Hacker News new | ask | show | jobs
by baddox 4976 days ago
I left a lot of options blank that were in fact encouraged, and which professors would help us with if asked, but were not really part of the curriculum. For example, we were strongly encouraged to use version control for our group projects, especially in third and fourth year courses (like operating systems and theory of computation) and obviously estimating timelines is a necessity for any project (computer science or otherwise). Code testing is a big one I wish we would have learned or been encouraged to learn, since I'm still horrible at that, but I hear that same sentiment from nearly every programmer I've ever met, so I suspect a handful of college lectures wouldn't have helped much.
2 comments

I had a second year CS course where each student was required to submit test input/output as well as their code, and a portion of the marks was derived from the coverage of these (as measured by gcov).

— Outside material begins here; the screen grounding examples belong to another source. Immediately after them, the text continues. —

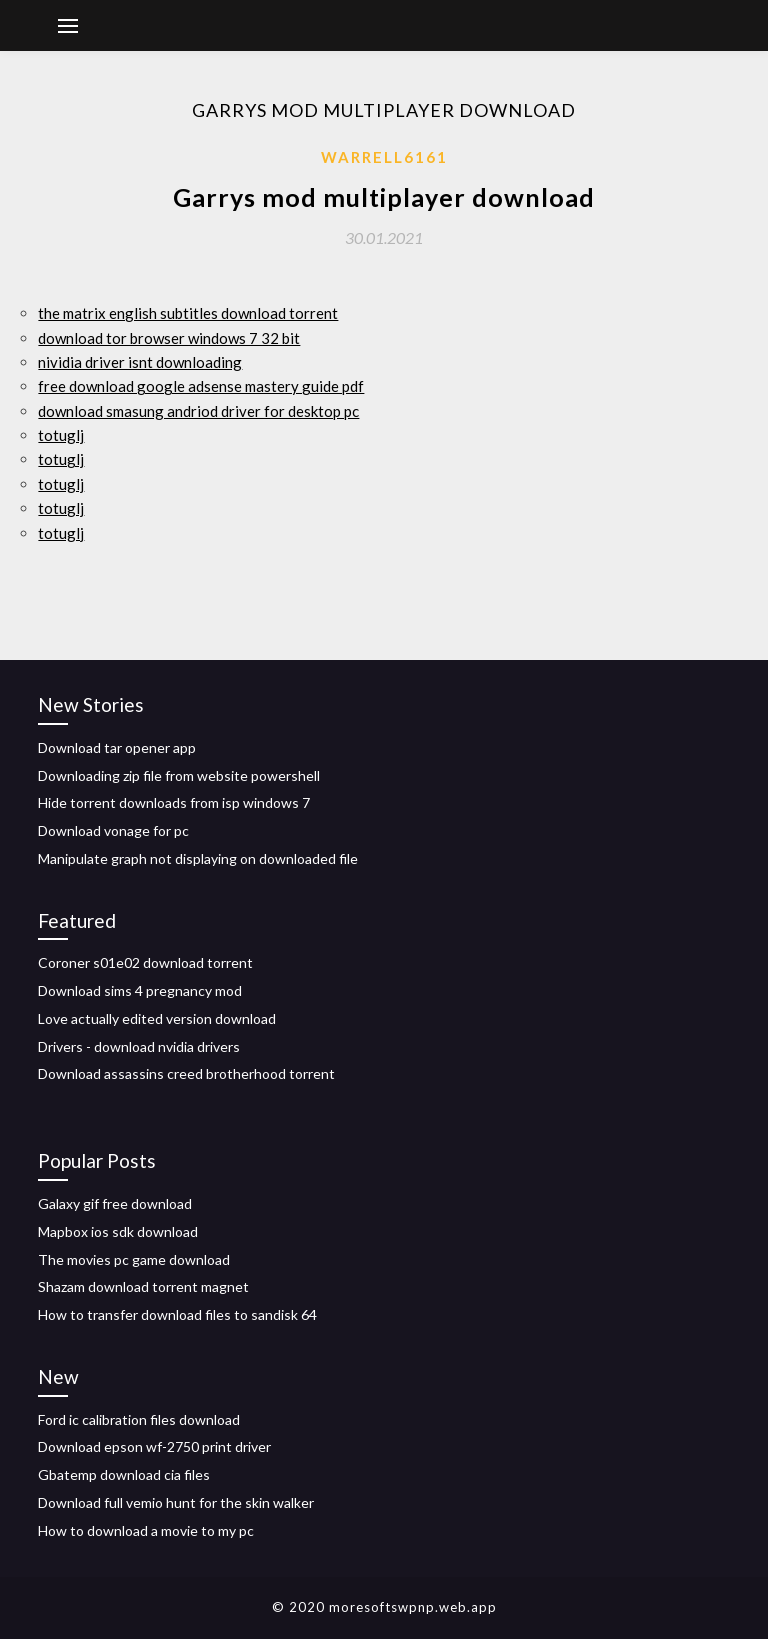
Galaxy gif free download (115, 1203)
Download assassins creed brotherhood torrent (186, 1073)
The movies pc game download (134, 1259)
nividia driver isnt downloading (140, 362)
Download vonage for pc (113, 830)
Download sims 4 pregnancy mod (140, 990)
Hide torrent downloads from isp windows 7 (174, 802)
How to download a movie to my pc (146, 1530)
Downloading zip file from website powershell (179, 775)
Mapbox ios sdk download (118, 1231)
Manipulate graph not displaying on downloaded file (198, 858)
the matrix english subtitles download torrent (188, 313)
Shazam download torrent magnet (143, 1286)
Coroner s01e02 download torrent (145, 962)
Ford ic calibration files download (139, 1419)
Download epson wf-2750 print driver (154, 1446)
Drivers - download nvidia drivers (139, 1046)
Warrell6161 (384, 157)
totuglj (61, 435)
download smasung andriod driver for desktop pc (198, 411)
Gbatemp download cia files (124, 1474)
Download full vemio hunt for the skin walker (176, 1502)
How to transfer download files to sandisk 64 (177, 1314)
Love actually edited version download (157, 1018)
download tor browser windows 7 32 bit (169, 338)
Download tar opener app (117, 747)
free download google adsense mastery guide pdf (201, 386)
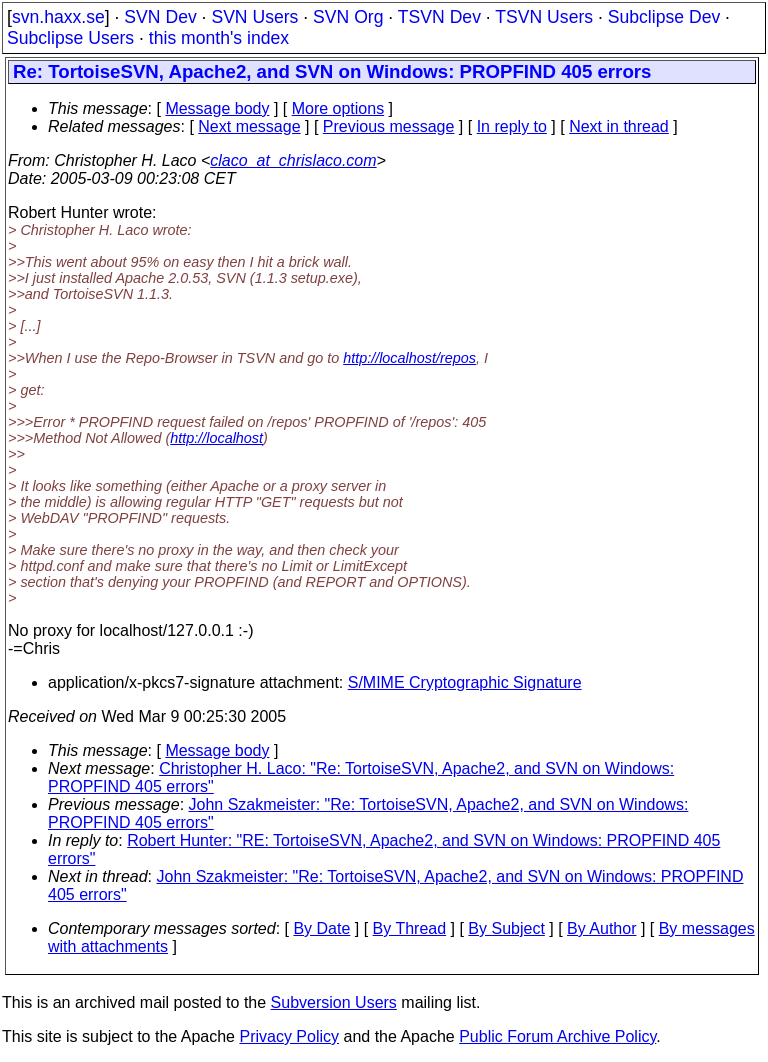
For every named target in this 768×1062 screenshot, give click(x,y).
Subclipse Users (70, 38)
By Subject (506, 928)
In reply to (512, 126)
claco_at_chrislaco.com (293, 160)
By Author (601, 928)
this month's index (219, 38)
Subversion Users (334, 1002)
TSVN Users (544, 17)
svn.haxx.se (58, 17)
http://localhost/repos (409, 358)
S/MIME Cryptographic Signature (465, 682)
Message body (217, 108)
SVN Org (348, 17)
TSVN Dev (439, 17)
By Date (321, 928)
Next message (249, 126)
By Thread (410, 928)
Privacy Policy (289, 1036)
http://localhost (216, 438)
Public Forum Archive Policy (557, 1036)
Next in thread (619, 126)
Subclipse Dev (664, 17)
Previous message (389, 126)
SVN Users (254, 17)
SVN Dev (160, 17)
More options (338, 108)
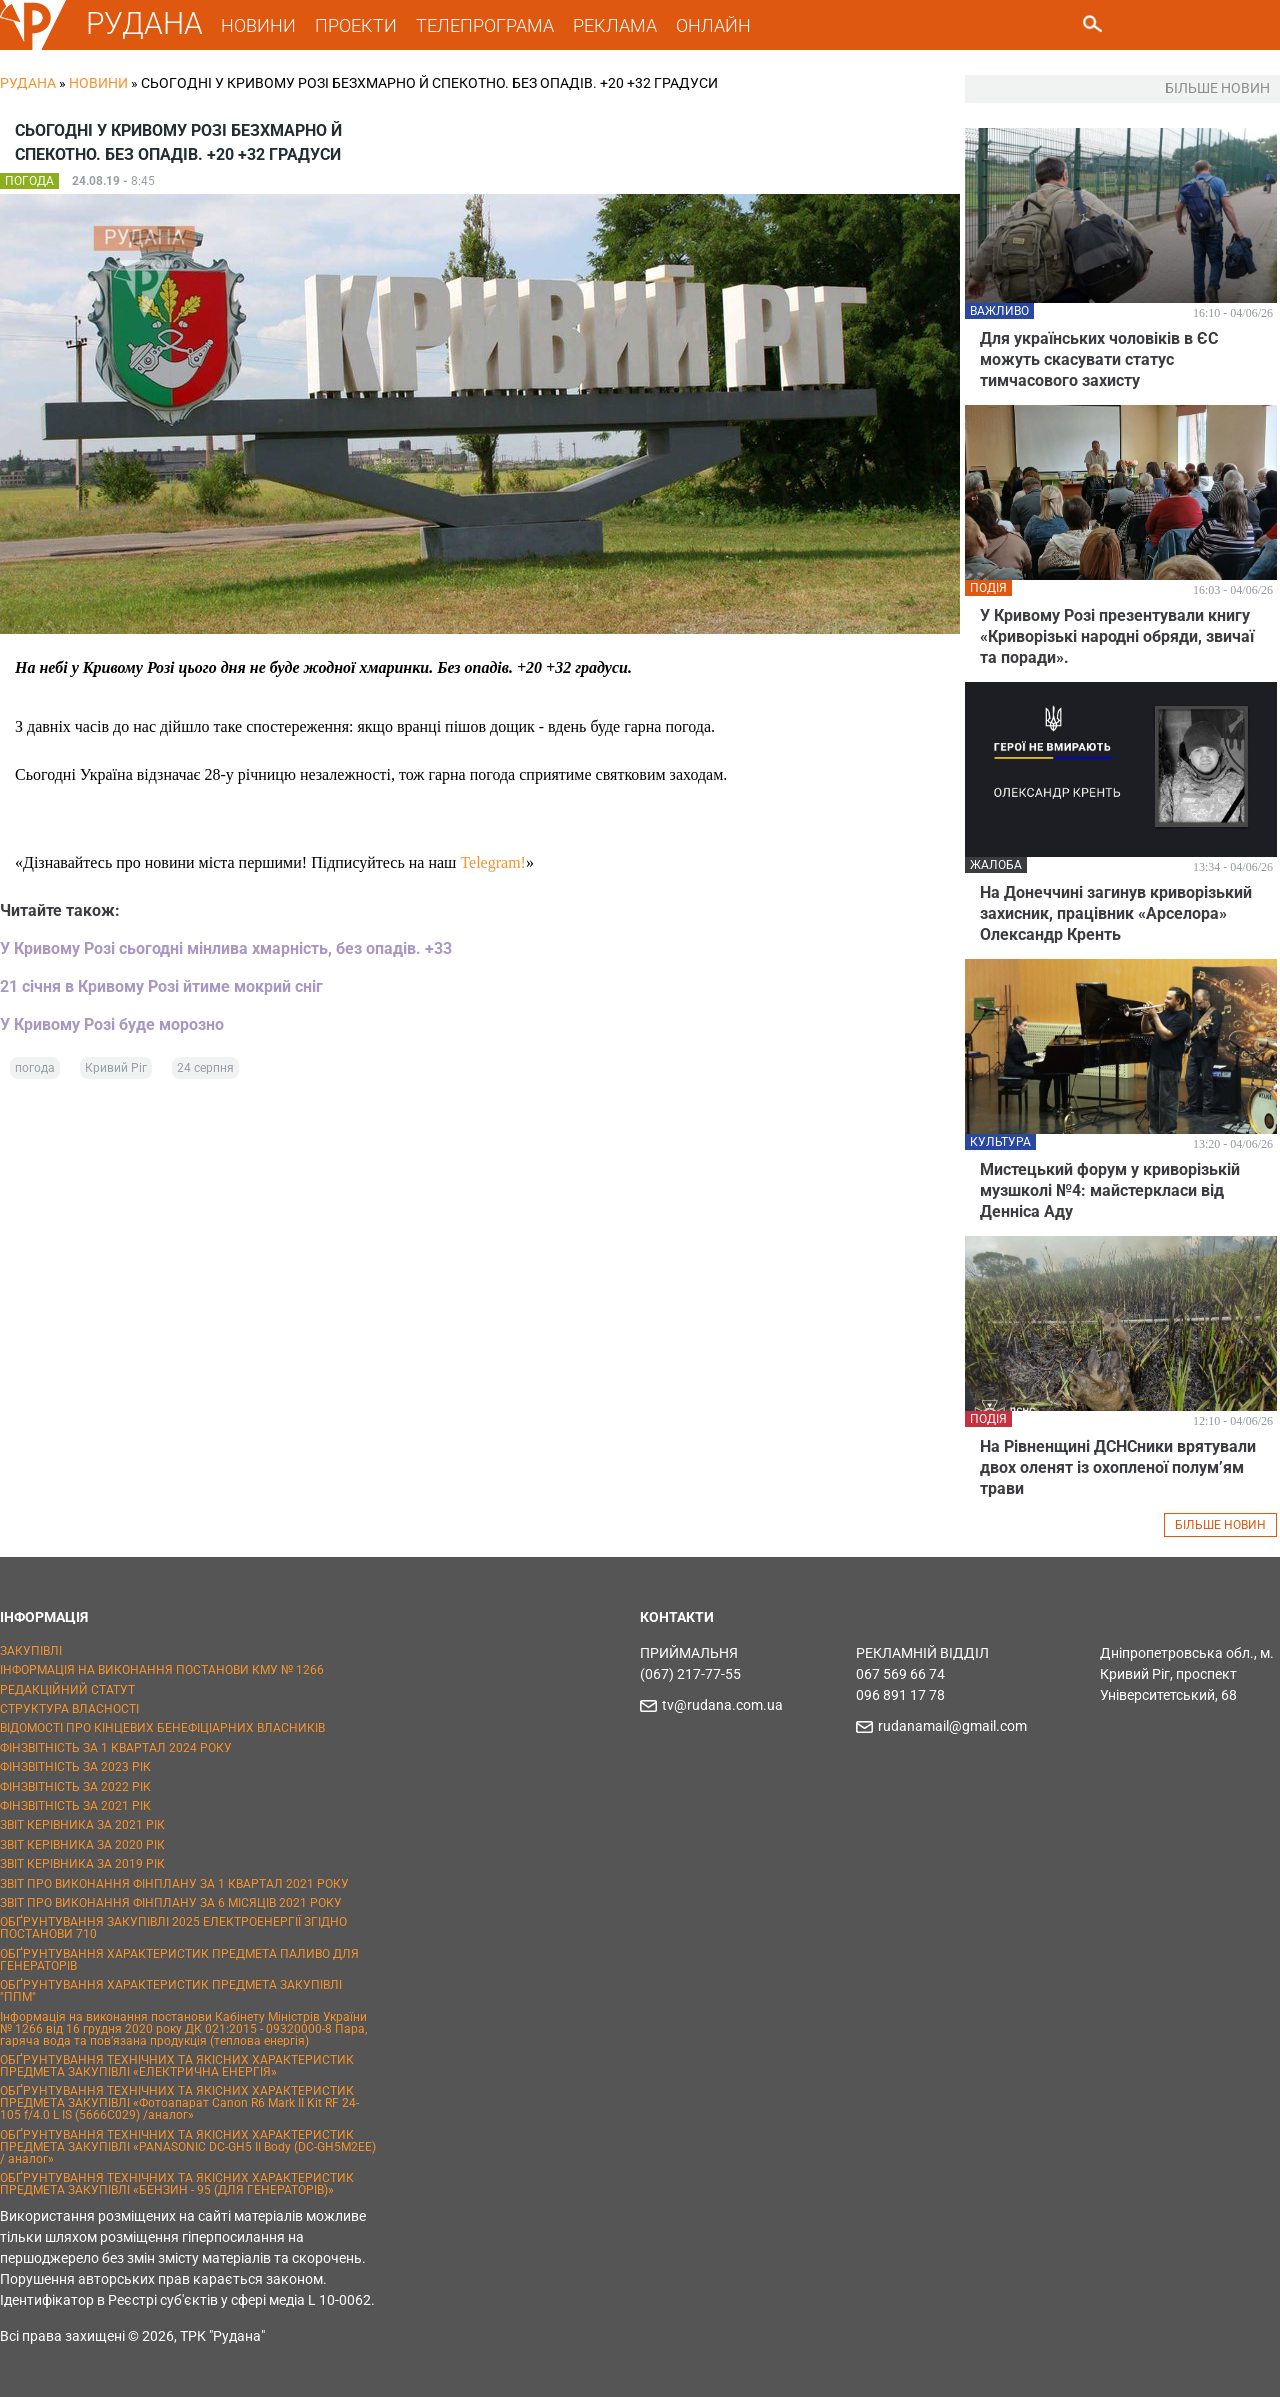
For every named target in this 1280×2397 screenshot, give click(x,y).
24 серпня (205, 1068)
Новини (98, 83)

But the reasons for testing weren't really emphasised or even discussed.

(And a first-year course where we were required to use jUnit in the assignments, although again it was incidental and not at all a focus.)

> Code testing is a big one I wish we would have learned ....so I suspect a handful of college lectures wouldn't have helped much.

I took a "Software Testing Theory" class in the 2nd year of Software Engineering, then every course after that we were using jUnit (or whatever) for unit testing, and writing Software Test Plans and executing them on everything we did.

It was great.

Awesome -- which school?
Swinburne University - Melbourne, Australia.